◆ TASK DETAILS:
For the data that follows, print the line with "You are a GUI", the line with "Screen dimensions: 1568x687", and all lines between them, exactly as they stand. Omit pictures and add nothing.

◆ RECORDED INFORMATION:

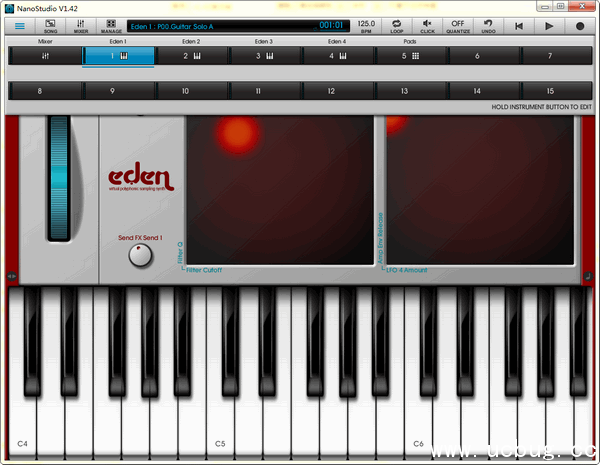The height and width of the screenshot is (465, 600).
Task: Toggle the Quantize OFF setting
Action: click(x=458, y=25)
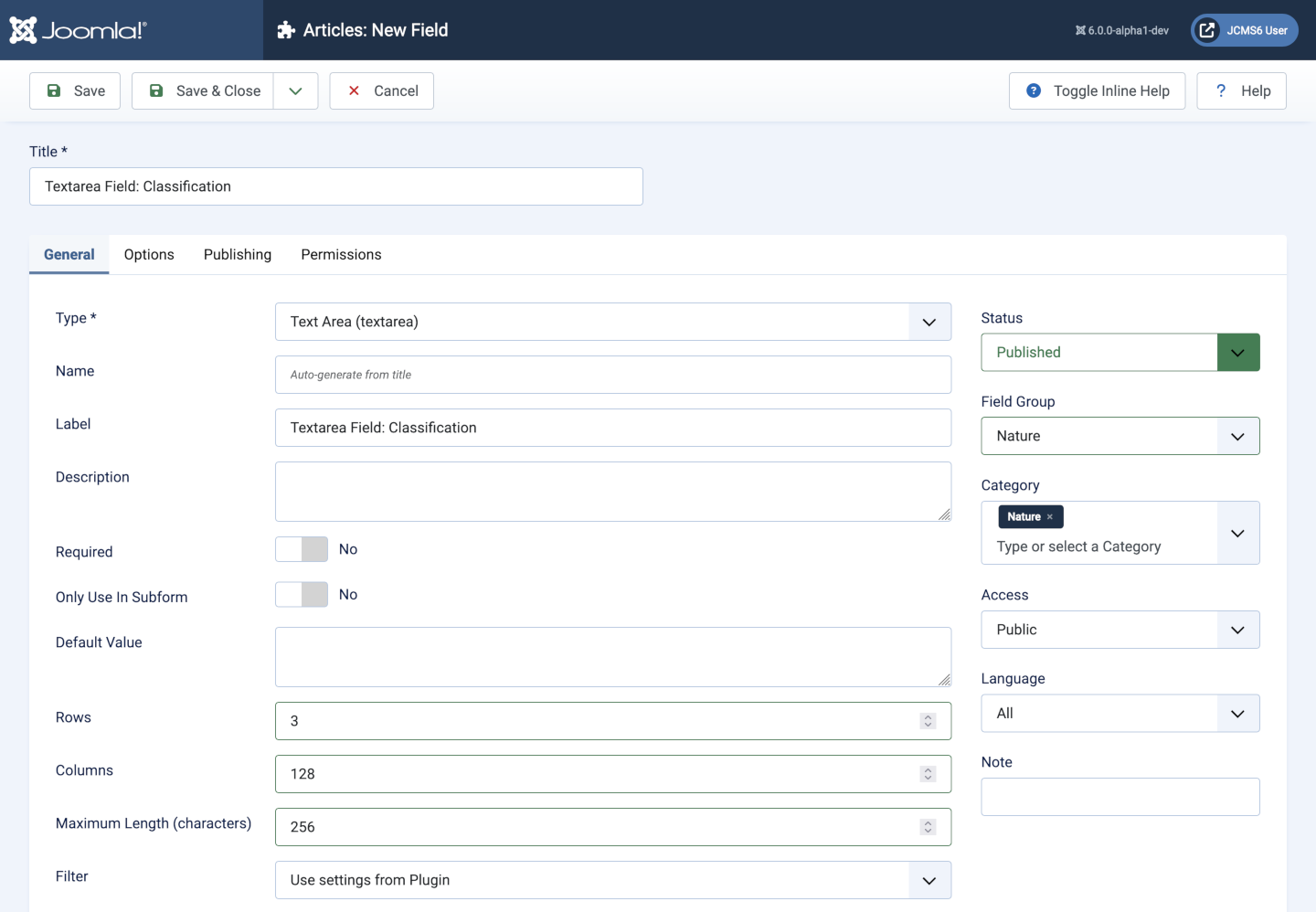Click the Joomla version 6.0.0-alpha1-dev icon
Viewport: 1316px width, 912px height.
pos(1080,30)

==

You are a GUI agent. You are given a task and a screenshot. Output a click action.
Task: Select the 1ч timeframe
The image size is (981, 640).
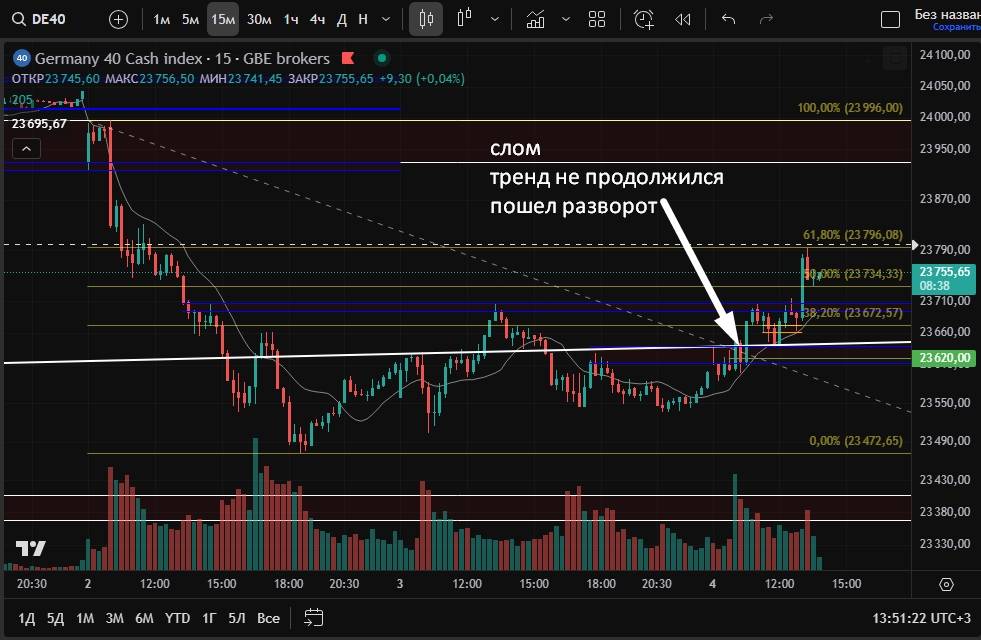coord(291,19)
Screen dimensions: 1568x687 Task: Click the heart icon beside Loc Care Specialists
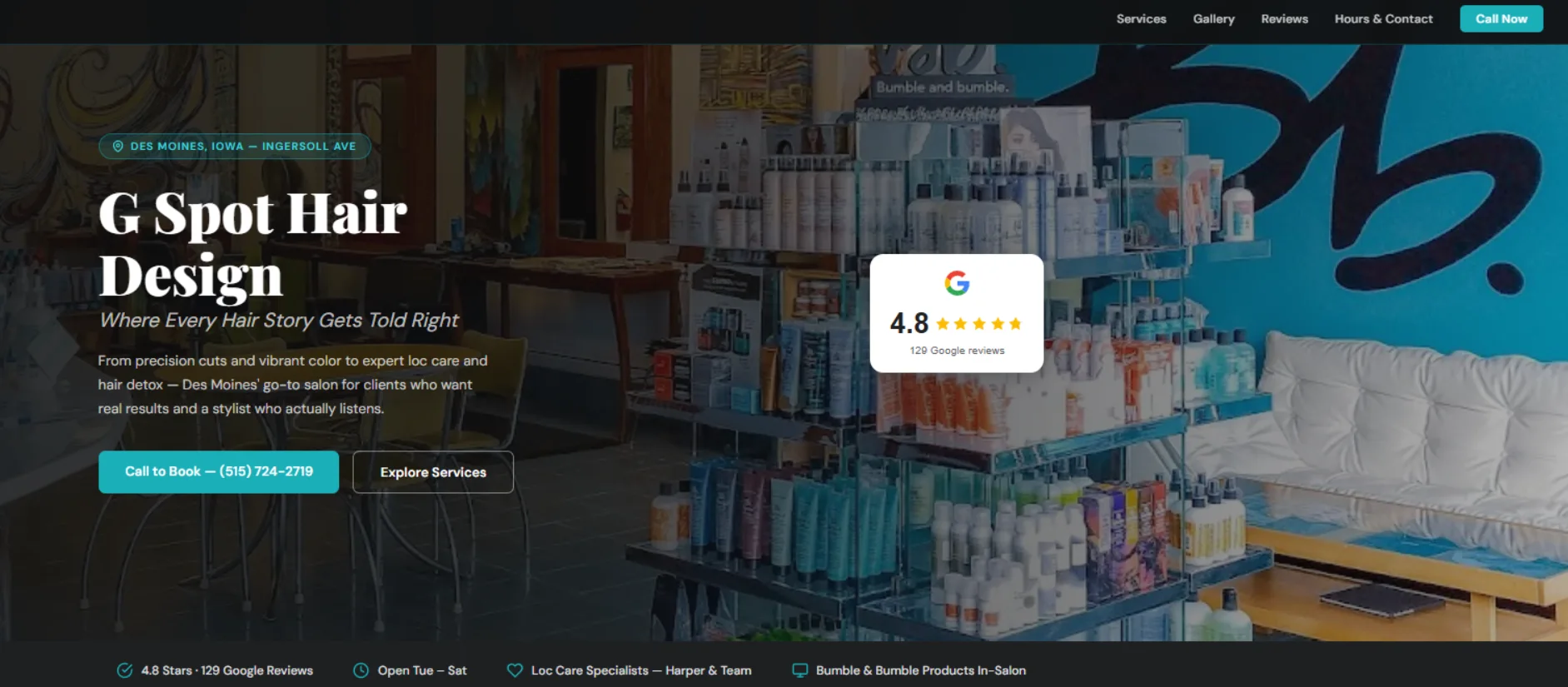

==

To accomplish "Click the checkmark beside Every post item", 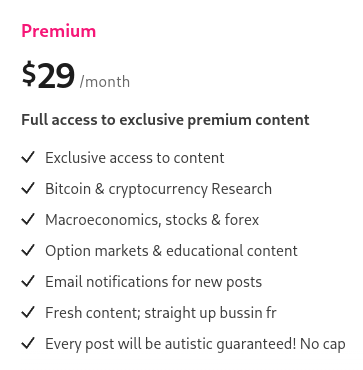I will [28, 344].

◆ EXERCISE ANSWER:
You are a GUI agent. You are given a task and a screenshot. Output a click action.
Task: Select the 1ч timeframe
The image size is (981, 640).
coord(291,19)
Screen dimensions: 1568x687 Task: Click the heart icon beside Loc Care Specialists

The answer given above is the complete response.